One of the extraordinary things about The Magic FluteDie Zauberflöte as the German has it – is that it was conceived of as a Singspiel offering, very much a musical comedy. It was, if you like, the Grease of its day and it’s interesting that the new revival of Grease remains viable in the absence of John Travolta and Olivia Newton-John even if they provide persistent memory. Joseph Spanti and Annelise Hall take their roles in the current revival at Melbourne’s Her Majesty’s Theatre.

But The Magic Flute is one of those extraordinary transfigurations of its own elements which turns its material, its fairytale aspects into something directly comparable to Shakespeare’s last plays with utterly unpredictable and wild aspects of the plot turned into revelations of wisdom and truth. Klemperer made The Magic Flute into a monumental thing, almost Beethoven-like – without losing the enchantment though Böhm’s 1960s recording with Fischer-Dieskau as Papageno and the soaring pure tenor of Fritz Wunderlich is hard to beat.

Ingmar Bergman filmed The Magic Flute with great cunning and tact as if he were capturing a live performance where he was actually creating the illusion of one. There was also in more chocolate-box style a pretty viable production by Julie Taymor which was been seen here ‘live’ and also as a Met Live recording.

It’s inventive of Sharmill to present the National Theatre Live at the playhouse of the Opera House on 21 February at 1:30pm and 7pm of Vanya, a version of one of Chekhov’s four great plays in an adaptation by Simon Stephens (he also adapted for the stage The Curious Incident of the Dog in the Night-Time by Mark Haddon). This is apparently a weird rejigging of the play so that it becomes a one-man show with Andrew Scott doing all the voices and playing all the roles.

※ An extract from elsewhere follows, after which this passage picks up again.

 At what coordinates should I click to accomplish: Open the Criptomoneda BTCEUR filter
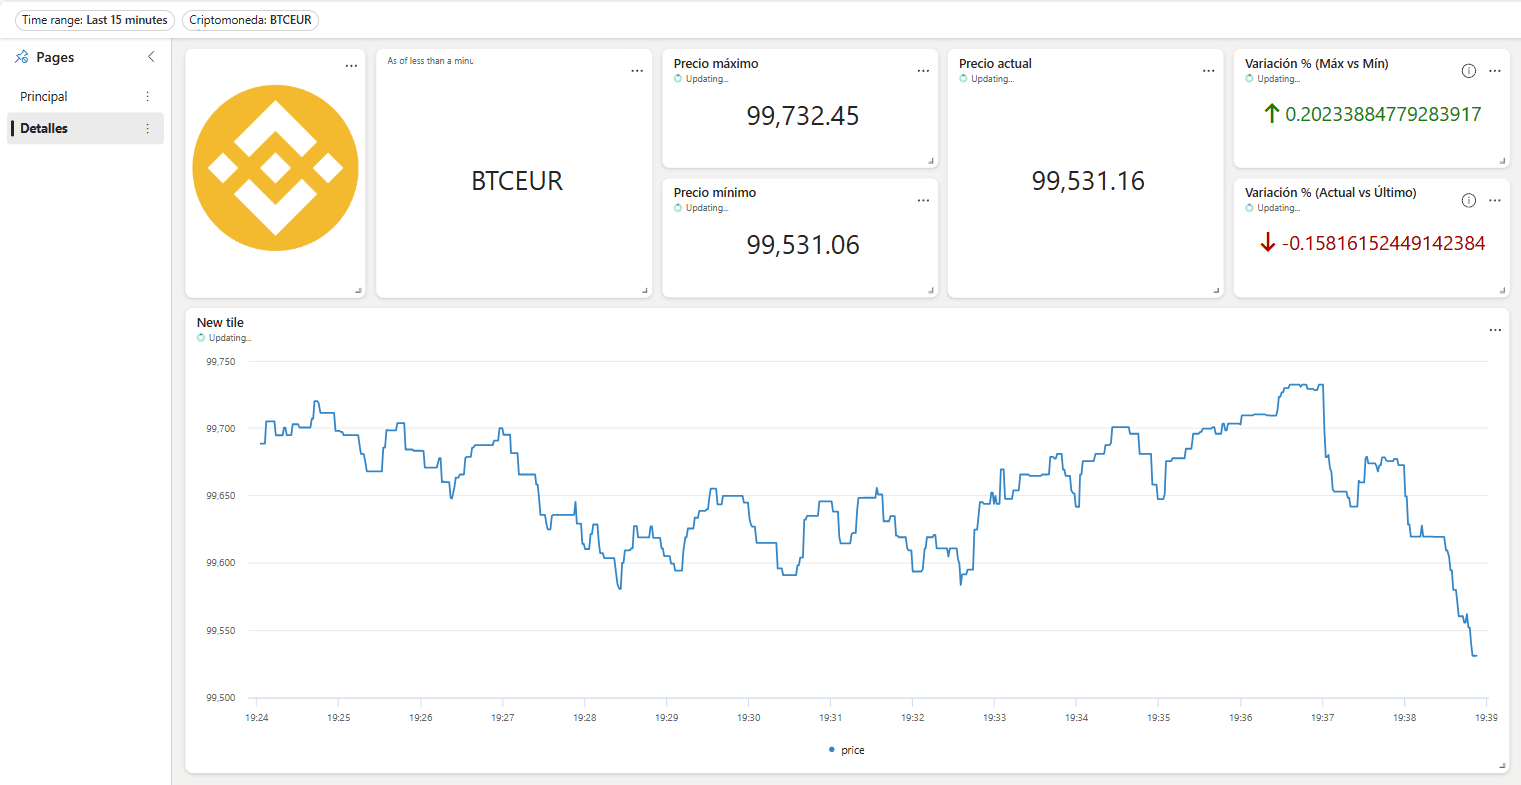click(249, 19)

There is no reason in theory why this could not work. It is, after all, simply a stage version of what we are used to all the time with Audible books – Miriam Margolyes as Fagin, Miriam Margolyes equally adept as Oliver, the work through one voice turning into many. The English actor Stephen Dillane did Macbeth at the Adelaide Festival in 2006 like this strikingly and with some success.

Chekhov would present a particular challenge because his characters tend to talk in soliloquy when they are apparently talking to other people. This makes it sound as if the single actor on stage might triumph though you wonder if the talking to themselves aspect of Chekhov’s characters doesn’t necessitate the ungainsayable actuality of the different characters on the stage. If you want something to compare Andrew Scott to get hold of the Chichester production with Laurence Olivier as Astrov and Michael Redgrave as Vanya.